WSJT-X improved was used with settings from standard FT8 QSOs on HF and QO-100 satellite meaning rig control enabled, PTT via CAT command, rig in PKT mode. For EME the VHF features were enabled in the config as well as the decoding after EME delay. There is a nice guide by SA5IKN on . Mode was set to Q65 submode B, tolerance to 1000, mas drift to 50 and T/R period to 60s. Besides that constant frequency on moon (CFOM) was enabled from the astronomical data view. All mode settings can be seen in my first screenshot above (RX of PA0BAT).
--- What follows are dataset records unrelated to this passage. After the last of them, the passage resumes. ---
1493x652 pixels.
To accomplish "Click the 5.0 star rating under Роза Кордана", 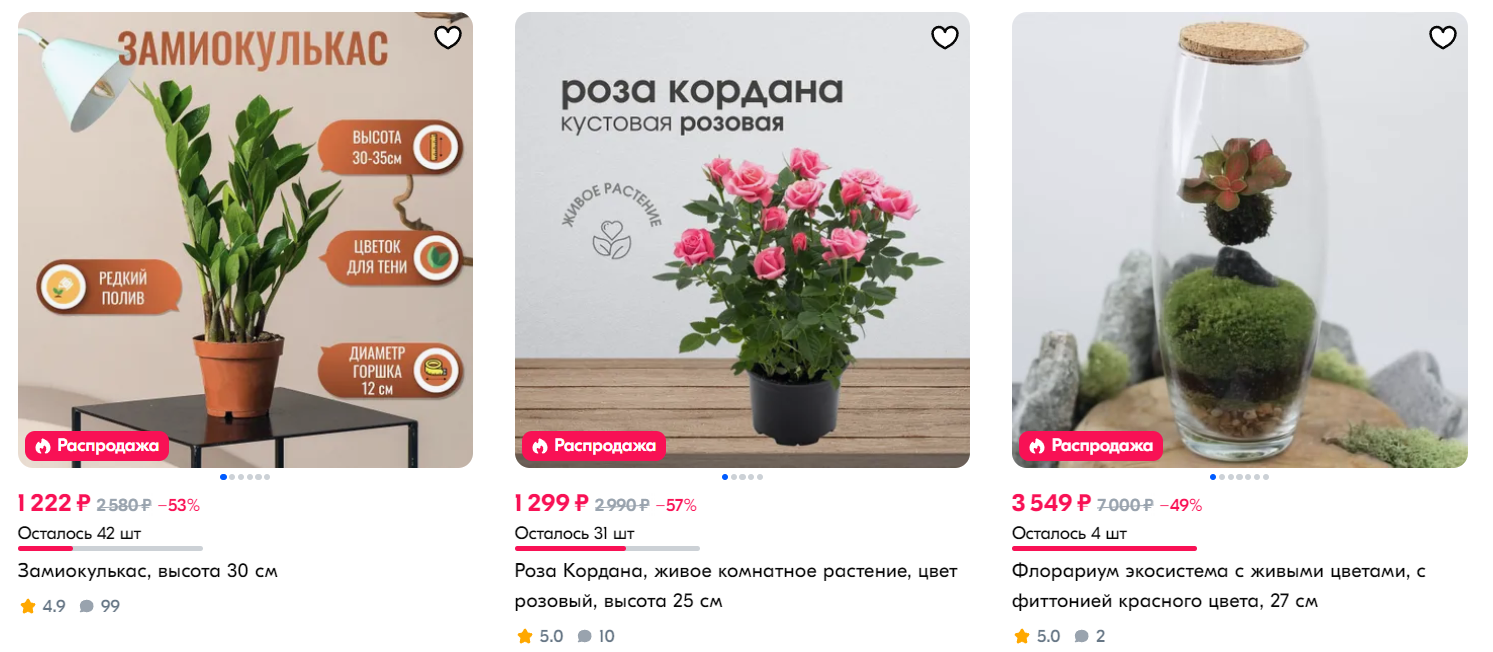I will pos(540,636).

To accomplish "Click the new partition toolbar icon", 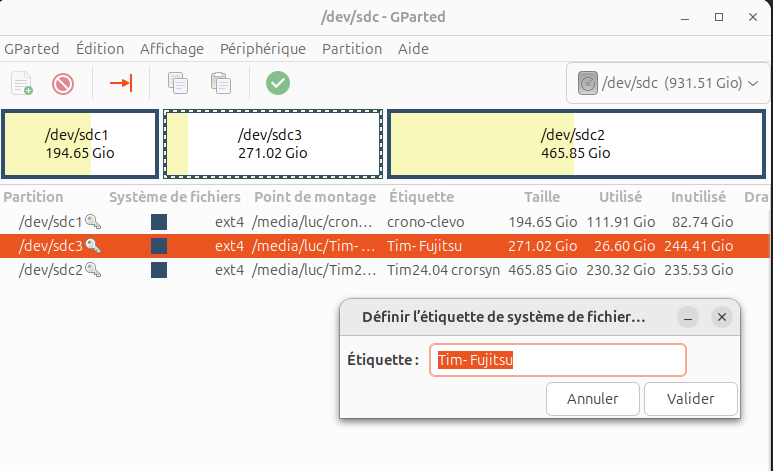I will [22, 83].
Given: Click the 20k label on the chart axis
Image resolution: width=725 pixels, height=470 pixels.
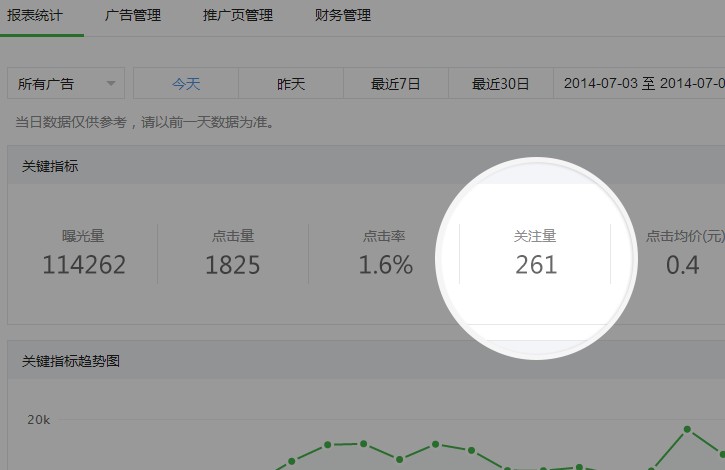Looking at the screenshot, I should click(x=38, y=420).
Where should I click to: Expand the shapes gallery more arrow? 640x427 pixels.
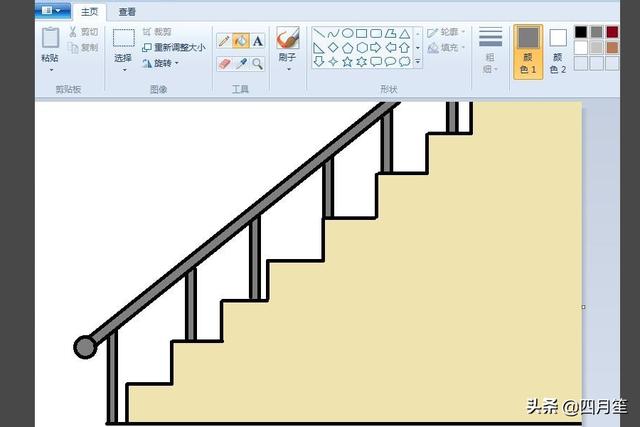418,62
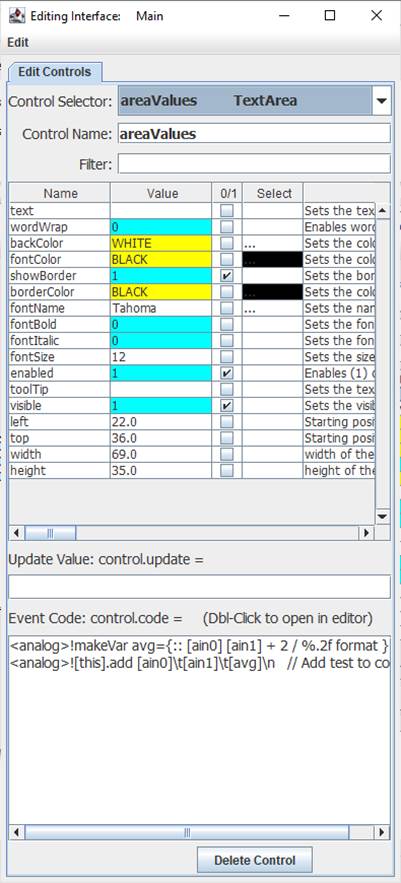This screenshot has width=401, height=883.
Task: Toggle the wordWrap checkbox
Action: click(226, 228)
Next up for me is to hunt a few more of the big guns on EME with my /p setup. Maybe UA3PTW (), HB9Q, DG5CST and more. And after all there is at lease some more theory to read by SA5IKN (see ). And there is also some more very valuable sources of information which I only discovered after my QSO with DL7APV: The hints by Bernd (for small EME stations) on  and a nice spotting tool available on .
Bernd was so nice as to provide me with some screenshots of our QSO from his side. Of course he has worked some more stations than I ever heard :). And please remember if you see your callsign on these screenshots you have been heard by DL7APV and not me ;-).
Bernd was so kind as to confirm our 70cm EME QSO on LotW. Based on his locator (JO62) the direct distance between our stations was roughly 406km where the signal path via the moon was roughly 774,167 km resulting in a signal transit time of roughly 2.5 sec.